#### EXCERPT:
◆ ◆ ◆ ◆ ◆
Contrasting to other RTG-based algorithms [2,37], our algorithm simplifies the process of decomposition of the RTG because we abandoned the using of the step edge, and the perpendicular plane is introduced if a ridge line was intersected with the outline, which can guarantee the node number of each cycle is greater than or equal to three. In our method, to guarantee each cycle obtained is the shortest cycle, we use the Dijkstra algorithm to extract cycles. In Figure 9, for instance, the RTG is decomposed into six cycles: {2, 1, 11}, {2, 11, 6, 5, 3}, {5, 4, 3}, {6, 11, 7}, {11, 10, 8}, {10, 9, 8}, the blue lines 7 and 9 denote the perpendicular planes which are invisible in the perspective.
To obtain each roof facet, we categorize the facets into two types: inner facets and outer facets. The vertices of an inner facet can be determined by the inner corners around the facet, and the vertices’ order depends on the adjacency of the cycles, while the vertices of an outer facet are determined by the inner corners and outer corners. To determine the vertices order, the connection between the corresponding outer corners and inner corners for the outer facet is needed.
We determine the connection between outer corners and inner corners by searching the common vertex among the linked facets. For instance, for facet 11, its inner corners include V1 = {6, 11, 7}, V2 = {2, 11, 6, 5, 3}, V3 = {2, 1, 11} and V4 = {11, 10, 8}, its outer corners include (b, c, f), based on the adjacency of the cycles (V1, V2, V3), their connections can be obtained: V1 is connected with V2, V2 is connected with V1 and V3, V3 is connected with V2. The outer corners of the linked facets, including facet 7, facet 8, facet 10 and facet 1, are (g, f), (f, e), (d, c) and (c, b). The common vertices between the facet 11 and them are f, f, c, b, respectively, that means, the vertex V1 = {6, 11, 7} is connected with outer corner f, vertex V4 = {11, 10, 8} is connected with corner f and c, vertex V3 = {2, 1, 11} is connected with corner b (Table 2).
◆ ◆ ◆ ◆ ◆
#### WRITTEN EXERCISE 1:
Count the lines in the records below that contain the string "Instruction", with case counting. Reply with the number alone.

[Target position records]
◆ ◆ ◆ ◆ ◆
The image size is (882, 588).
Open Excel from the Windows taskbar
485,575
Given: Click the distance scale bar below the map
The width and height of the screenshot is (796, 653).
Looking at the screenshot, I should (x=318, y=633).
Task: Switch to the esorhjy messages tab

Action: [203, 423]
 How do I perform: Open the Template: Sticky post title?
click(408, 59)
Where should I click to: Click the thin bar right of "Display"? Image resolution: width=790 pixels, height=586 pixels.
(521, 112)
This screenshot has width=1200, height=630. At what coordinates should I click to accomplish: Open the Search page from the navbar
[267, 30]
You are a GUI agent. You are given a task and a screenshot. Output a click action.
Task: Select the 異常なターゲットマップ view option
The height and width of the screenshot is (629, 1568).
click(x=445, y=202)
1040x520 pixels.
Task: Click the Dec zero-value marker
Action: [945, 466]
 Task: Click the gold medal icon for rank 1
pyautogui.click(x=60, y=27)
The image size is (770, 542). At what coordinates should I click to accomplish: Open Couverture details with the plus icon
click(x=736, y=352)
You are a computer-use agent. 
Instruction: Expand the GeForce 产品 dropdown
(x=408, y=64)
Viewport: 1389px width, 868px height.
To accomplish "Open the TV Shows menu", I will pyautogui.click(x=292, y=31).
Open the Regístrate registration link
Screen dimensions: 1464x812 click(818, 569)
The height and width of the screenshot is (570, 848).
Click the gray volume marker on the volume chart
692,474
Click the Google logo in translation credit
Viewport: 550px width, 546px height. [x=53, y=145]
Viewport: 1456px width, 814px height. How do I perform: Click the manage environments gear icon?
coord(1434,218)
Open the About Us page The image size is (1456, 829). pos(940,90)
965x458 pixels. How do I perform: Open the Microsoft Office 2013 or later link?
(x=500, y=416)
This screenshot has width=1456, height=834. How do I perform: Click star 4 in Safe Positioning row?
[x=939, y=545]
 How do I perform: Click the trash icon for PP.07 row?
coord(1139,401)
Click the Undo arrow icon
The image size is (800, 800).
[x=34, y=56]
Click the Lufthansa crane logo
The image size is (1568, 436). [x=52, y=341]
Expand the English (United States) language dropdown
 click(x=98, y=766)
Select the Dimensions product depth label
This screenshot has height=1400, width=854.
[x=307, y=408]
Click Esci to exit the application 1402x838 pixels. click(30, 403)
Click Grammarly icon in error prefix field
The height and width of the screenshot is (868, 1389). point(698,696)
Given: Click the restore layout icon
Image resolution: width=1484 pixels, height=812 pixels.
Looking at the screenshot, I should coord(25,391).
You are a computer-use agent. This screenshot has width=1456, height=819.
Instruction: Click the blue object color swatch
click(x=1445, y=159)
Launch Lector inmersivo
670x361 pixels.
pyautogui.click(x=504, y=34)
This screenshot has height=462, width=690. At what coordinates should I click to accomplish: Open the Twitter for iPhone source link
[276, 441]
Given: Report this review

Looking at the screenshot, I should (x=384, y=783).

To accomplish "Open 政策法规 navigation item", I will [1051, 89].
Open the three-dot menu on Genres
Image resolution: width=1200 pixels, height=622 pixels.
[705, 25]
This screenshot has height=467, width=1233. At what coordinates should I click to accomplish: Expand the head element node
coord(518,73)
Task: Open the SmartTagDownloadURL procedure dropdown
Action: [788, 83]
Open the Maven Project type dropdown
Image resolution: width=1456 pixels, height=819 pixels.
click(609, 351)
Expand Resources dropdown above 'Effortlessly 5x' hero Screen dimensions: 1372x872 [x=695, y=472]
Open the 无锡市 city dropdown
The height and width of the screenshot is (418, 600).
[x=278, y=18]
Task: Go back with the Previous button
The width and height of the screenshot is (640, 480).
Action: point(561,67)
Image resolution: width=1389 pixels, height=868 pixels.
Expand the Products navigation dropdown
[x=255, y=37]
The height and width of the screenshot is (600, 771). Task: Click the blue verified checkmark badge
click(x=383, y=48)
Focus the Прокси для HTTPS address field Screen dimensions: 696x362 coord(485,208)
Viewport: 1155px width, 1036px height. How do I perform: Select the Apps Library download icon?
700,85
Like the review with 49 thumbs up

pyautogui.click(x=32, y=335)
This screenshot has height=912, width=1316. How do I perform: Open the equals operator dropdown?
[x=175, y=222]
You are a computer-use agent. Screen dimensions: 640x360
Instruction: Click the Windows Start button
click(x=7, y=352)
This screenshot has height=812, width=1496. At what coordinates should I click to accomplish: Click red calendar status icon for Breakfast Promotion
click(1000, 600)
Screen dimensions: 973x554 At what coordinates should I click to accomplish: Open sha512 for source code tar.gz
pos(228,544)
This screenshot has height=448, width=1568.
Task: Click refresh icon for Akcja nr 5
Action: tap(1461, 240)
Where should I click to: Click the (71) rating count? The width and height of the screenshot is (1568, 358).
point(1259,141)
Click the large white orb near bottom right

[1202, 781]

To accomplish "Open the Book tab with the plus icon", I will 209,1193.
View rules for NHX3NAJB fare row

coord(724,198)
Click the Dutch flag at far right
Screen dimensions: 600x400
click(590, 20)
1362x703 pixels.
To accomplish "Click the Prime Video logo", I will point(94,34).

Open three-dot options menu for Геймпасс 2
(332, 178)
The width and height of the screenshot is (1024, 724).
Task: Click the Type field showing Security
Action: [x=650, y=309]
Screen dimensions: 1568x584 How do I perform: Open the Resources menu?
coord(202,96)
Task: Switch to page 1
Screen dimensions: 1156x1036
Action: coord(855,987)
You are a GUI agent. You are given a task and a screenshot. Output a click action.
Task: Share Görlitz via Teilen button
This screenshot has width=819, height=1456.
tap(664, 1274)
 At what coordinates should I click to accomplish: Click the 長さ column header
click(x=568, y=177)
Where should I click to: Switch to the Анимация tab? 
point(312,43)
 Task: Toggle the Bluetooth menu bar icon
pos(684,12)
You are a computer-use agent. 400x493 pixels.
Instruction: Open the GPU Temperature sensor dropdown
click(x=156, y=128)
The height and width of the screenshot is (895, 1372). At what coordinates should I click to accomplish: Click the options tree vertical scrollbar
◆ ◆ ◆ ◆ ◆
#### WRITTEN EXERCISE 2:
Answer these questions from the excerpt on roof graph decomposition:
(a) Which algorithm is used to extract the cycles?
(b) What two types are the roof facets sorted into?
(c) What are the outer corners of facet 11?

#### REPLY 1:
4

#### REPLY 2:
(a) The Dijkstra algorithm.
(b) Inner facets and outer facets.
(c) b, c and f.